── Auszug zum Lesen
Alles unsicher könnte man die derzeitige Situation zur Schweinegrippe und ihrer Impfung zusammenfassen. Der Epidemiologe Tom Jefferson ist jedenfalls kritisch, was die Studien zum Impfstoff und die Gefahr durch die Grippe betrifft.
Foto: gsK

Bereits wenn es darum geht, verlässliche Zahlen über H1N1-Tote zu erhalten, ist nach Auffassung von Jefferson Skepsis angebracht. Wie er im Interview ausführt, fehlen konkrete Beweise. Derzeit werde "jede ältere Person gezählt, die allem Anschein nach an der Grippe gestorben ist". So würden auch Personen, die an einer Lungenentzündung verstorben seien, zum Schweinegrippe-Toten. Es gebe aber beispielsweise mehr als 200 verschiedene Erreger, die grippale Infekte auslösen könnten – "wo bleibt da die Wissenschaft?", so Jefferson im "Welt"-Interview. Nach seiner Auffassung sind die 4000 Schweinegrippe-Toten einfach nur Schätzungen (Anm. d. Red.: Nach den zuletzt verfügbaren Daten waren es 18 Tote in Deutschland, weltweit 10.375 Tote).
────
── Bereitgestellte Angaben
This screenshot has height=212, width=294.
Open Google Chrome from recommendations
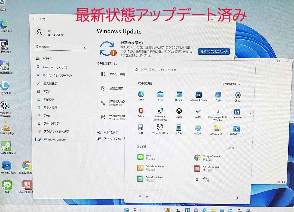tap(198, 157)
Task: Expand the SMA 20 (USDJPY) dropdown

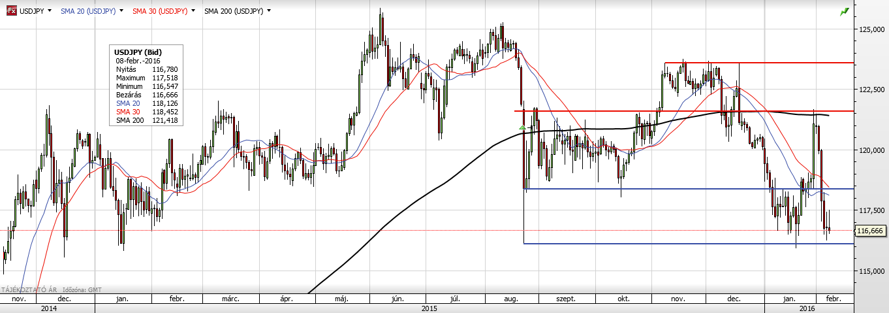Action: click(x=121, y=11)
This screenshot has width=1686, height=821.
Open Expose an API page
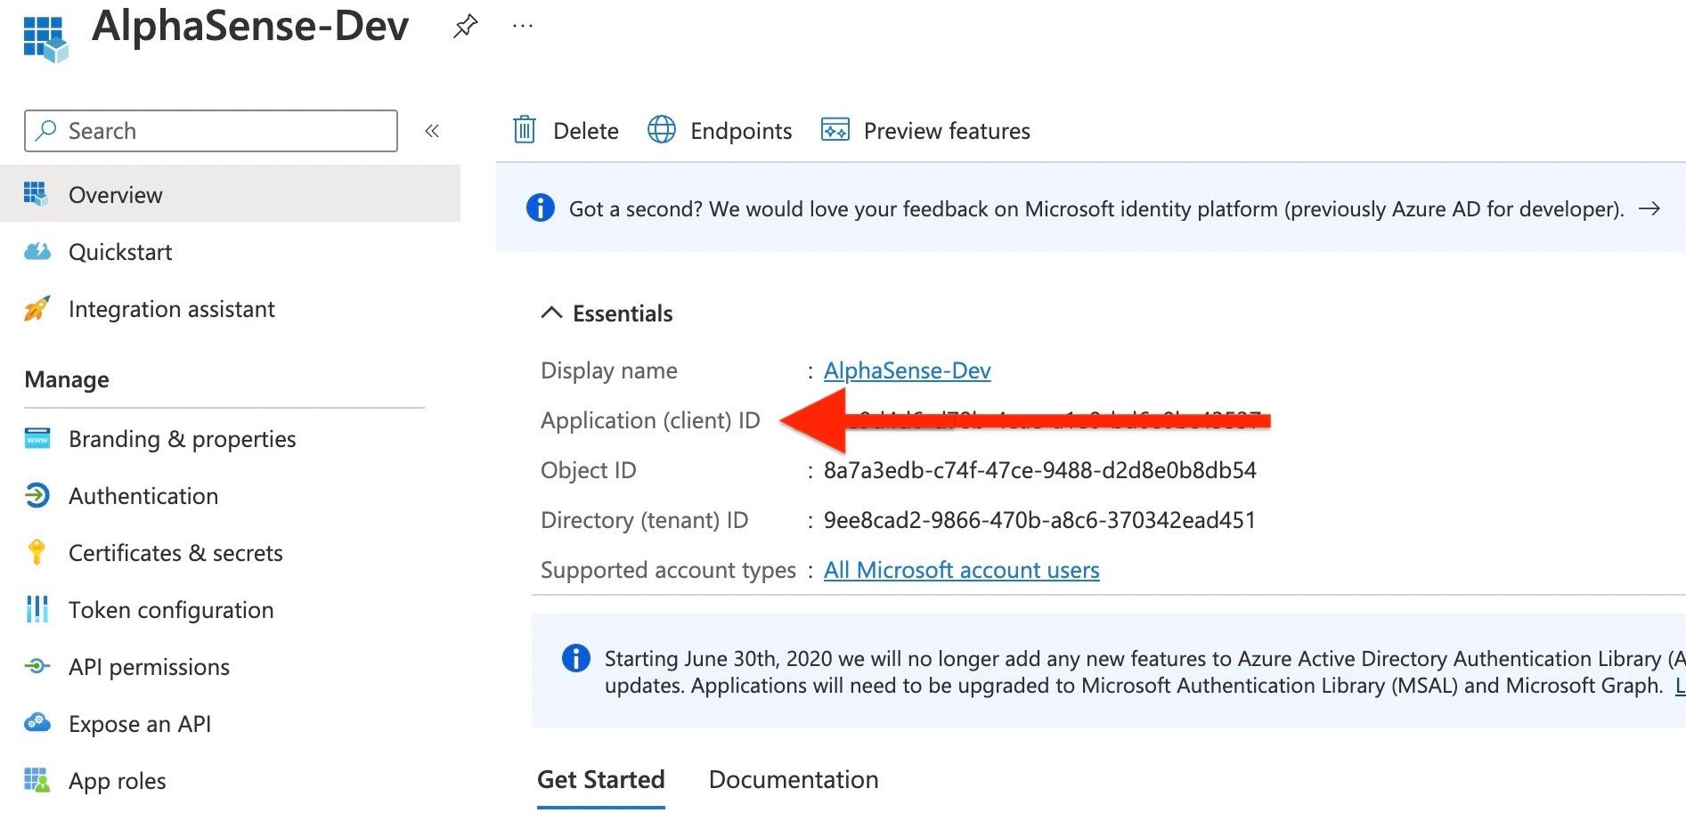point(140,724)

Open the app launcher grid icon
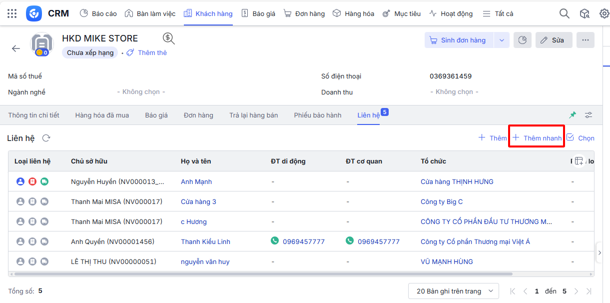tap(12, 14)
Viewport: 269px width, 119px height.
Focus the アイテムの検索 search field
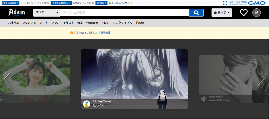125,13
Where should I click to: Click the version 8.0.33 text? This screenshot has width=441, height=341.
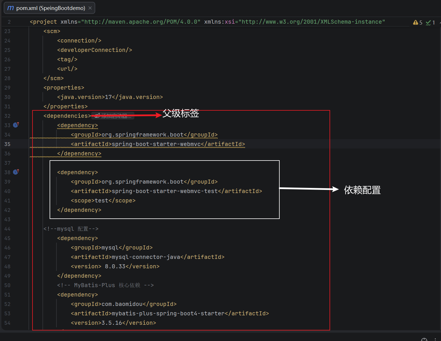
────
**Was zu tun ist**
Schreiben Sie den Auszug über Tom Jeffersons Zweifel an den Schweinegrippe-Zahlen weiter, beginnend nach seinem letzten Satz. Die Einträge werden hier nicht gebraucht.

**Antwortbereich**
Eine differenzierte Haltung nimmt der Cochrane-Wissenschaftler auch zum Thema Panikmache ein. Hier spielten oft Experten mit, die von der Pharmaindustrie gesponsert seien. Man erkenne dies u. a. an den wissenschaftlichen Abhandlungen zum Impfstoff: "Wir haben 274 Studien untersucht. Das Ergebnis war: je schlechter die Qualität einer Studie, desto besser scheint die Impfung zu wirken. Überraschenderweise wurden allerdings die industriegesponserten Studien ohne Rücksicht auf die Qualität mit Abstand am häufigsten veröffentlicht – und zwar in den wichtigsten, meistzitierten Fachzeitschriften", erklärt Jefferson.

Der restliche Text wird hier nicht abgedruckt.